▶ **What you need to do**
Turn the items from the line containing "You are a computer-use agent. The height" through the end of the items into a two-column CSV with the columns "instruction" and "target". Give one row per item, with its text and its answer each in a single quoted field and line breaks replaced by spaces. Leave out the pictures.

Rows showing where targets appear:

>> Start

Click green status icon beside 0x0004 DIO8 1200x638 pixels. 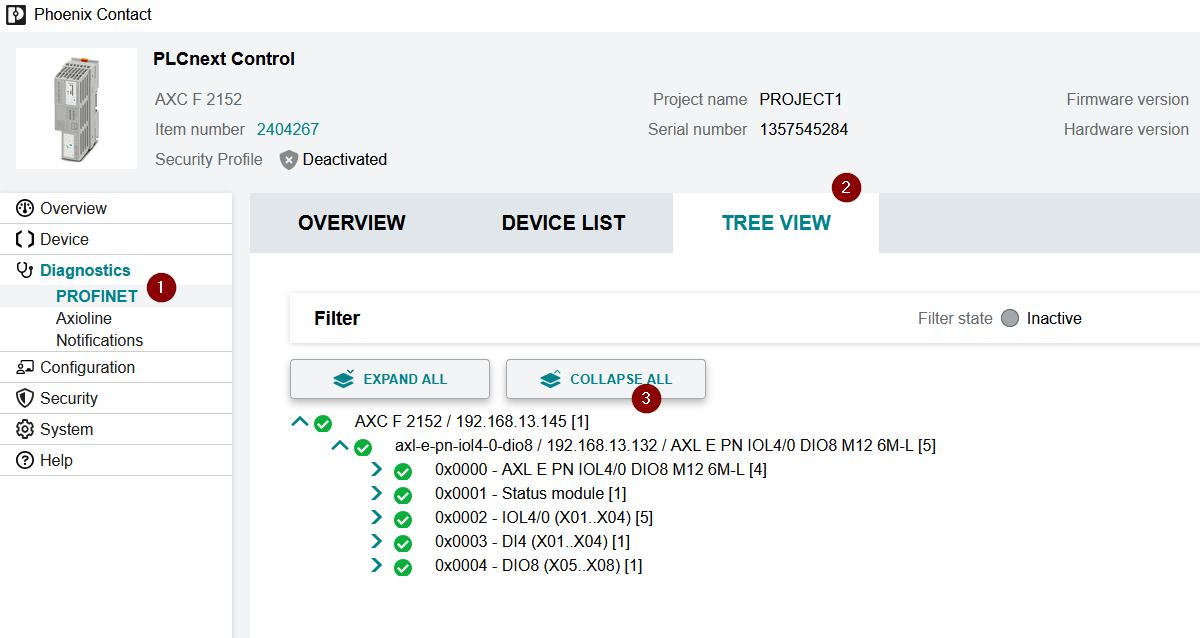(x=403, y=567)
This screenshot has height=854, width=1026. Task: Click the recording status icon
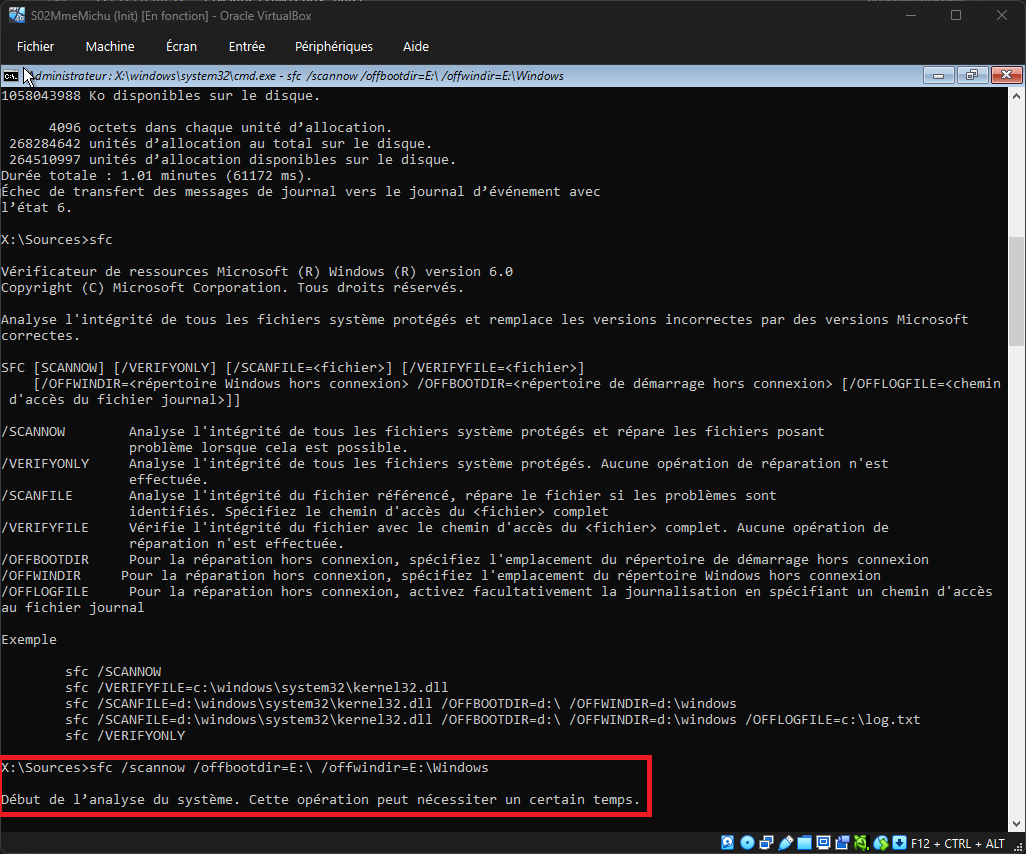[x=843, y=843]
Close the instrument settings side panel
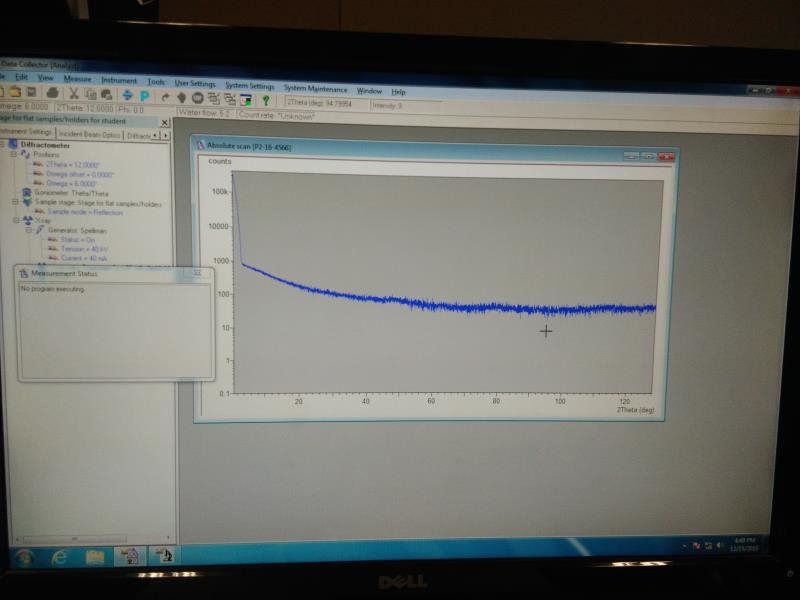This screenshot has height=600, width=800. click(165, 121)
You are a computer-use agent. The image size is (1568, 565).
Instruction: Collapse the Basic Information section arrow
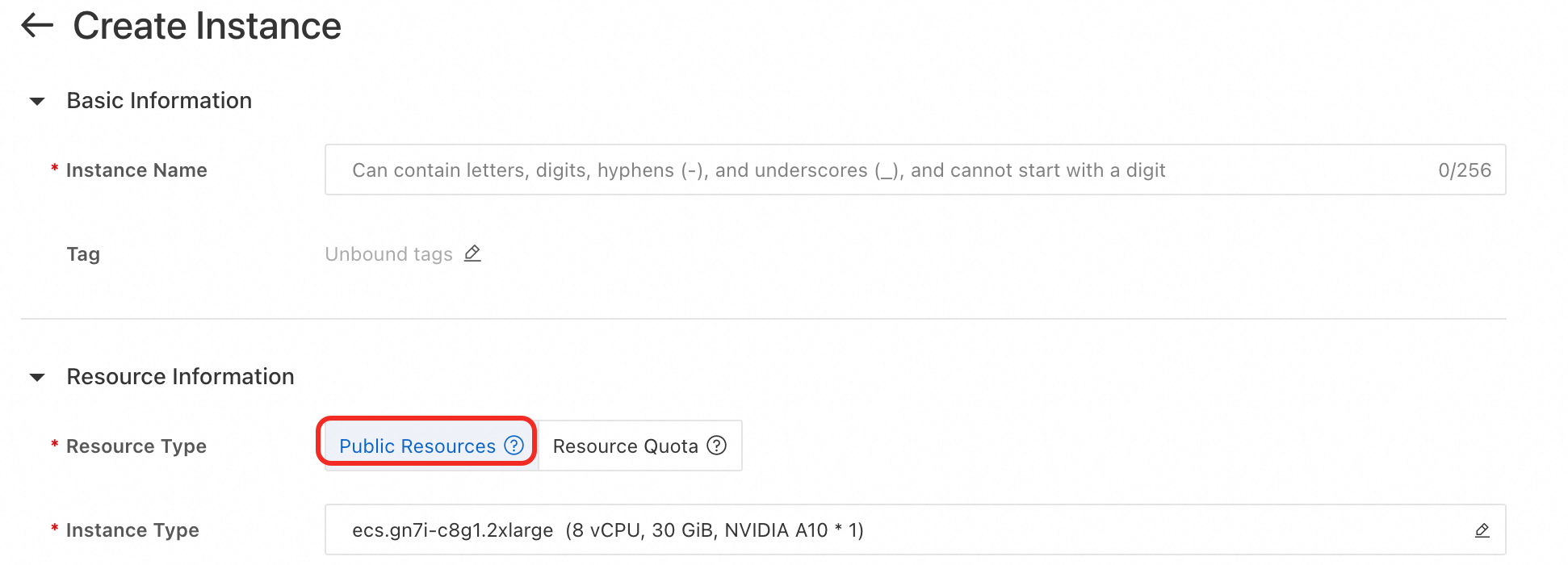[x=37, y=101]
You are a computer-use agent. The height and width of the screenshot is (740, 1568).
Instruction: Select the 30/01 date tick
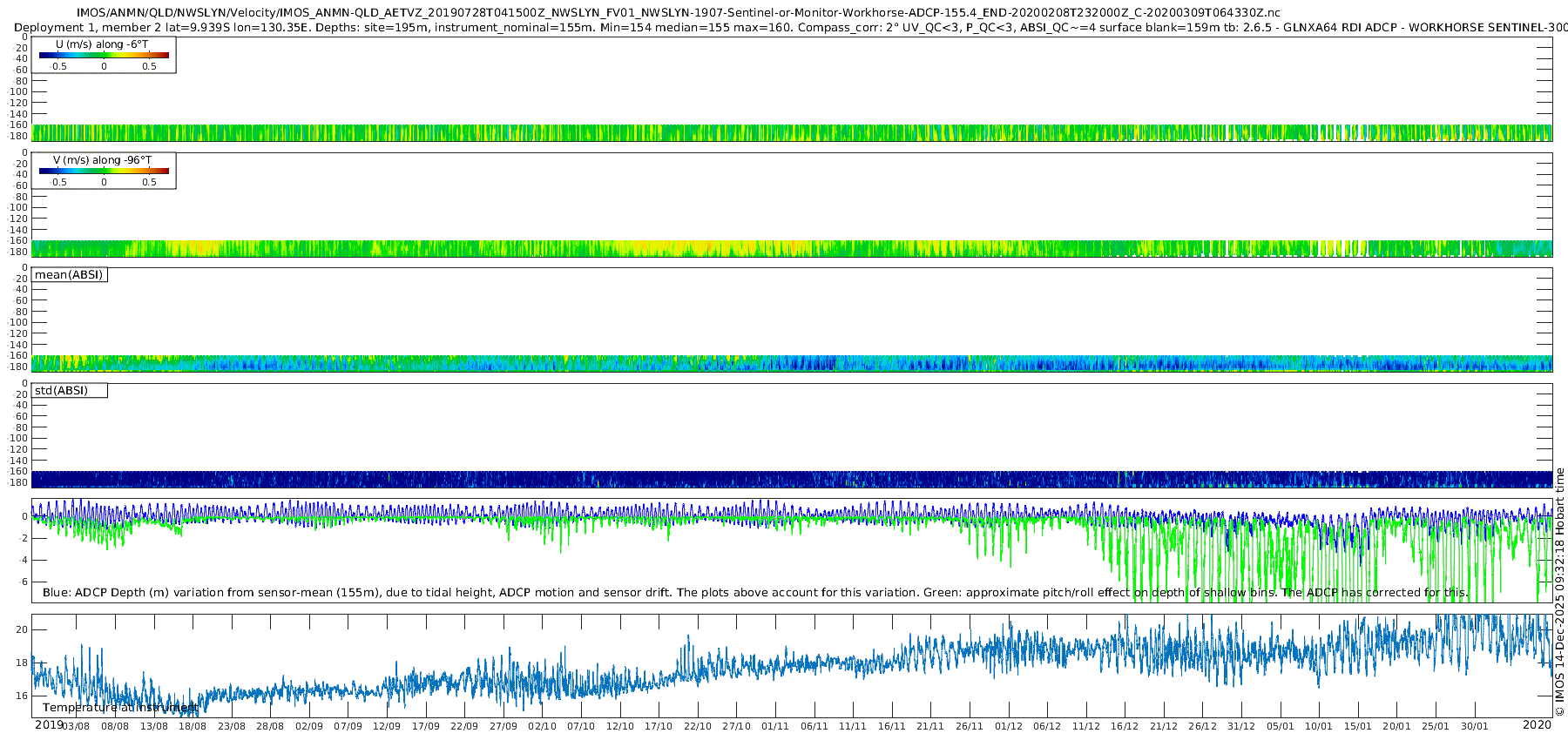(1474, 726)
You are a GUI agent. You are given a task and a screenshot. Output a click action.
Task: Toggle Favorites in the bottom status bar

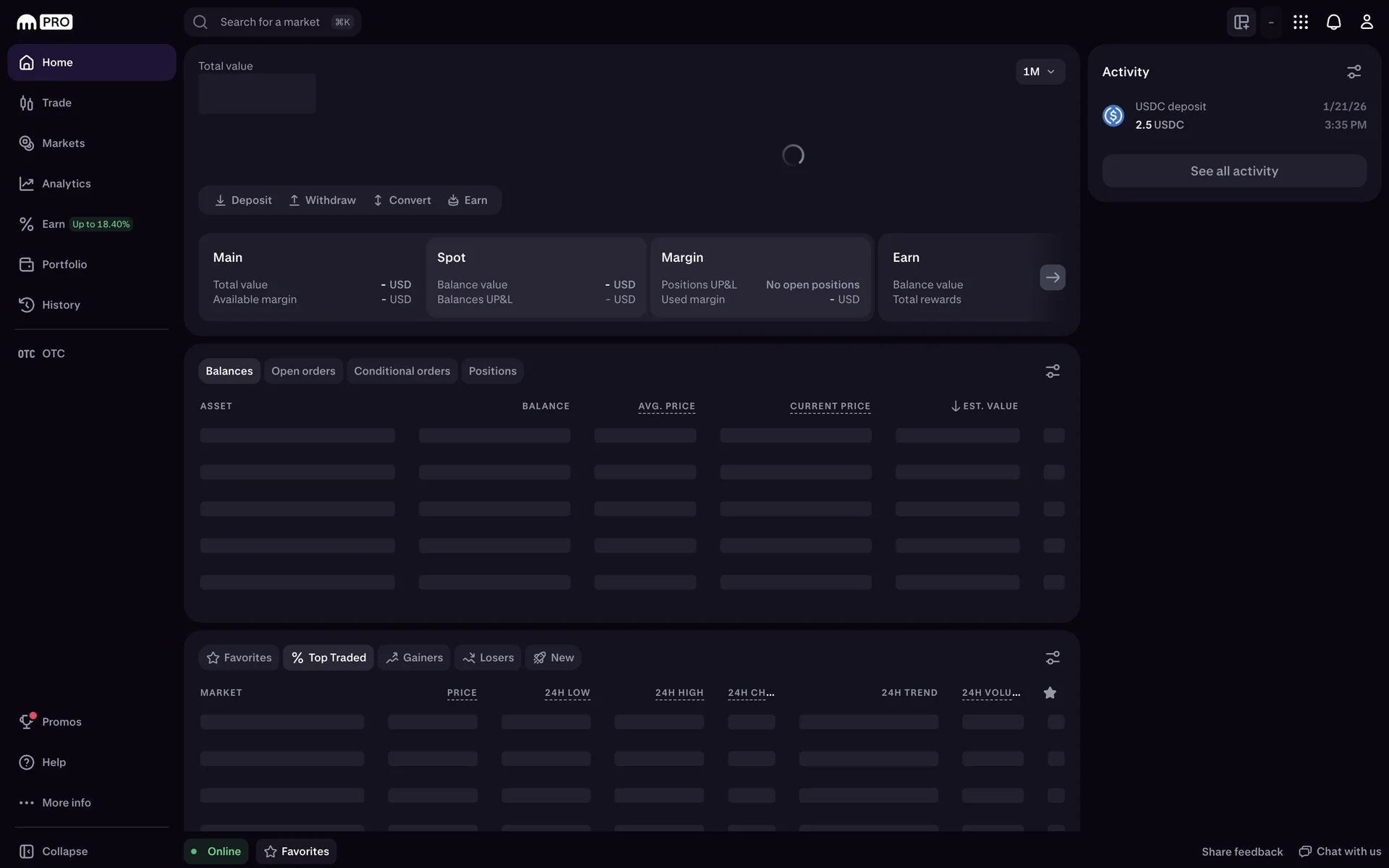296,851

>> End

▶ **Solution**
instruction,target
"You are a computer-use agent. The height and width of the screenshot is (740, 1568). Instruction: Select the 30/01 date tick","(1474, 726)"
"You are a GUI agent. You are given a task and a screenshot. Output a click action. Task: Toggle Favorites in the bottom status bar","296,851"